Error plot of ICH indexing for normal and ICH categories

Several studies have designed a CAD tool for assessment of ICH using brain CT imagery [56,57,58]. A summary of these methods is shown in Table 3. Most of the approaches are segment-based; however the proposed approach is feature-based. Hence, it avoids localization of the region of interest. Our proposed method requires minimal features to model a large set of data. After validating the algorithm with a greater number of subjects, the proposed method can be used as an assistive tool for clinicians in hospital and polyclinic settings. In the future, we intend to extend this work by incorporating deep learning models with an even larger data set, as deep learning models outperform all conventional machine-learning models [59,60,61,62]. Figure 8 shows the proposed architecture for future digital healthcare using the Internet of Things (IoT) for detecting ICH, wherein patients will receive an instant diagnostic result to their mobile phone numbers through cloud-based services. This will automatically reduce the overall turnaround time for diagnosis and decision-making.

Table 3 Performance comparison of different techniques
Fig. 8
figure 8

Proposed architecture of future digital healthcare for detecting ICH

To summarize the advantages of the proposed model:

  • It is a feature-based method requiring a minimal number of features, and can be implemented in systems with limited resources. It avoids the localization of clinical features for brain CT images.

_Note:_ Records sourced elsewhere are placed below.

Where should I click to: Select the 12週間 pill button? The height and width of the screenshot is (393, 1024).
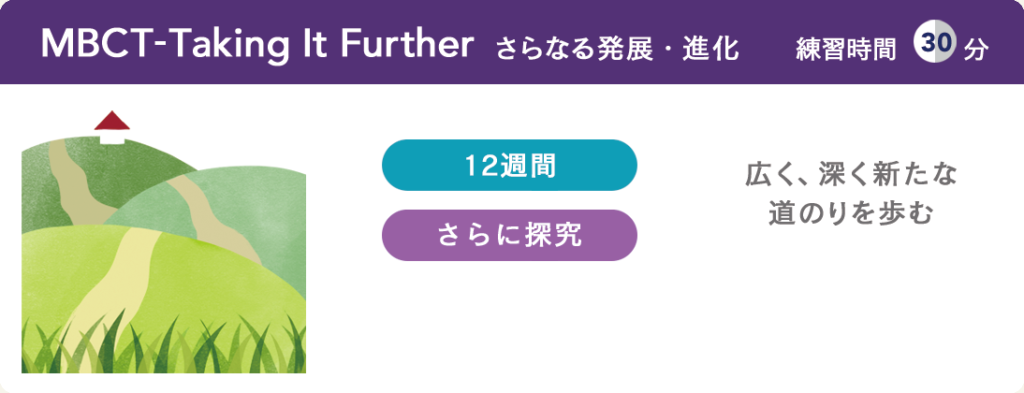pyautogui.click(x=509, y=165)
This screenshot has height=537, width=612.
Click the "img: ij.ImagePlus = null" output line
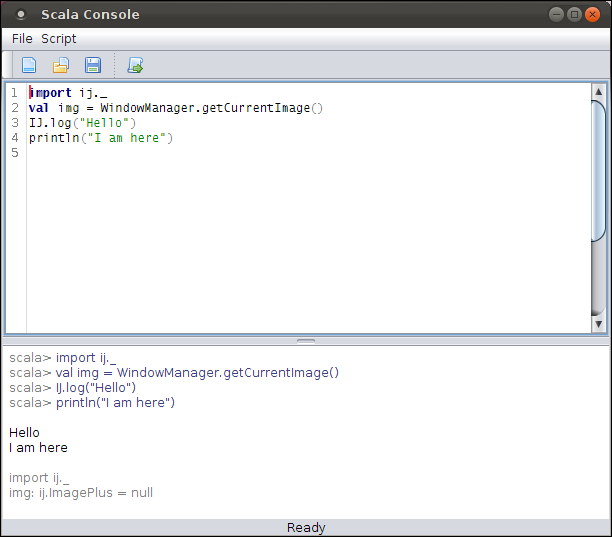pyautogui.click(x=81, y=493)
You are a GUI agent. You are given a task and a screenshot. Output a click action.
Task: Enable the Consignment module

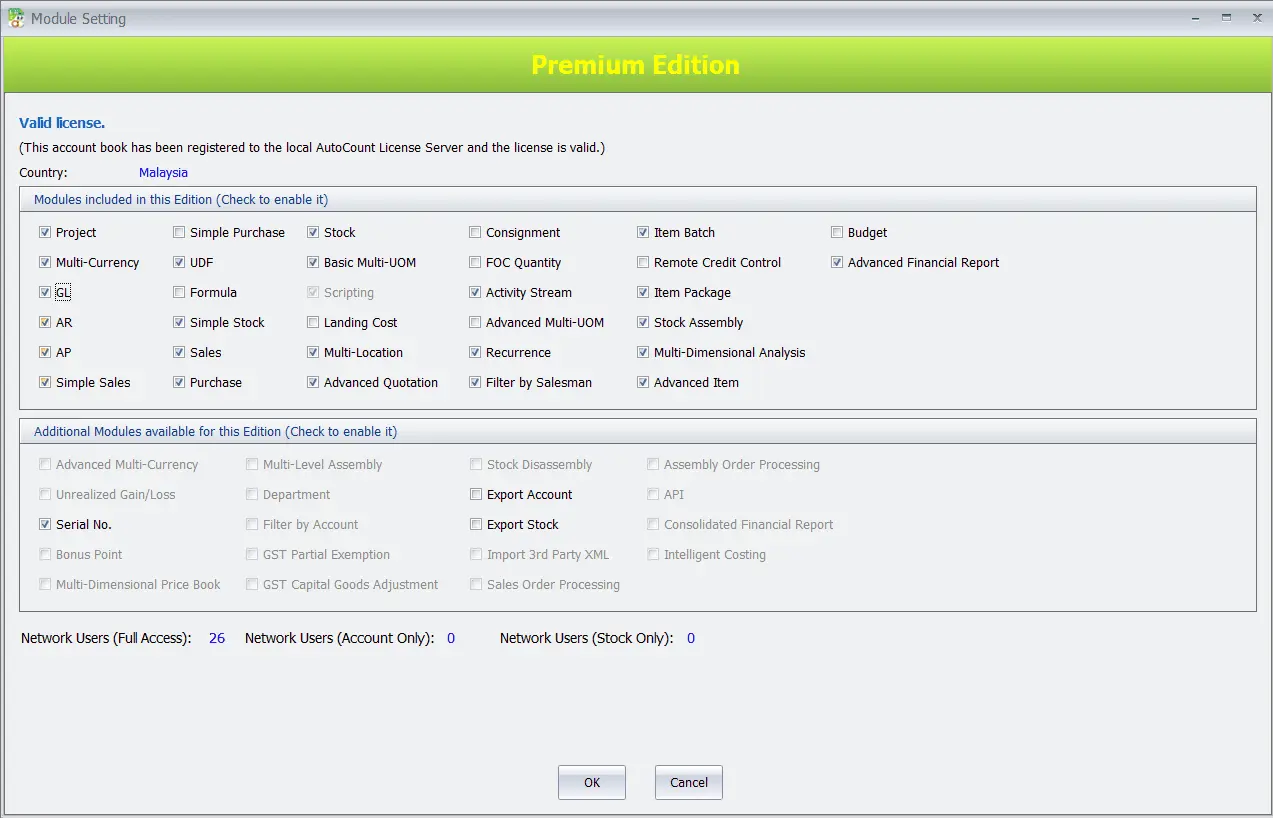pos(475,232)
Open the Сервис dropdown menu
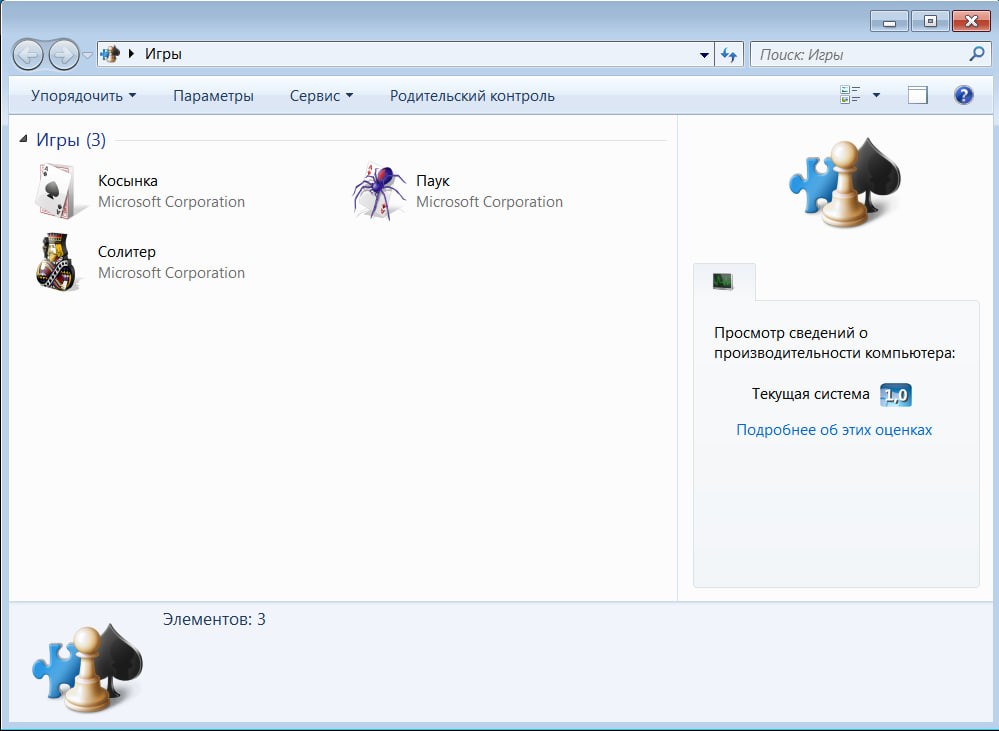The image size is (999, 731). point(321,96)
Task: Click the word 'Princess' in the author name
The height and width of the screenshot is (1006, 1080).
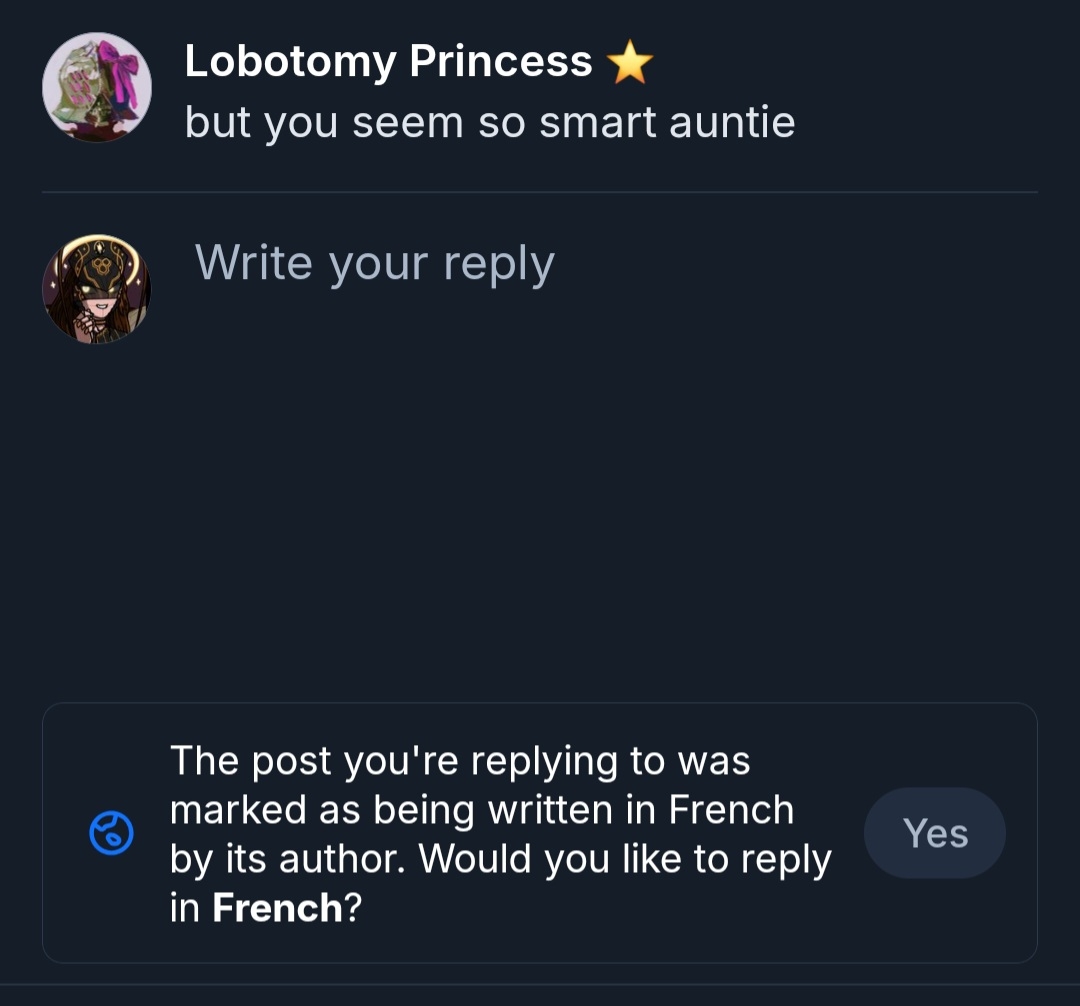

  • Speedup of the estimation is done using ICH indexing, which helps to categorise brain CT imagery with a unique value.

Conclusion

We have developed a fully automated system for early diagnosis and management of intracerebral haemorrhage in CT imagery. The technique, which consists of extraction of a minimal set of entropy features and supervised learning methods (k-NN, PNN and SVM), can clearly discern normal versus ICH imagery. Four evaluation metrics were used to assess system performance, and the PNN was found to successfully classify CT imagery with an accuracy of 97.37%. This shows that our approach can perform better as compared to existing state-of-the-art methods. Furthermore, the developed ICH indexing offers a swift, cost effective, and highly accurate solution for identification of ICH lesions. Moreover, this method simplifies the entire diagnostic procedure, and enables doctors to analyse a large number of CT scans in quick succession with highly accurate and consistent results. We would like to extend this work by incorporating more subjects, as well as by including additional features and deeper convolutional neural network techniques.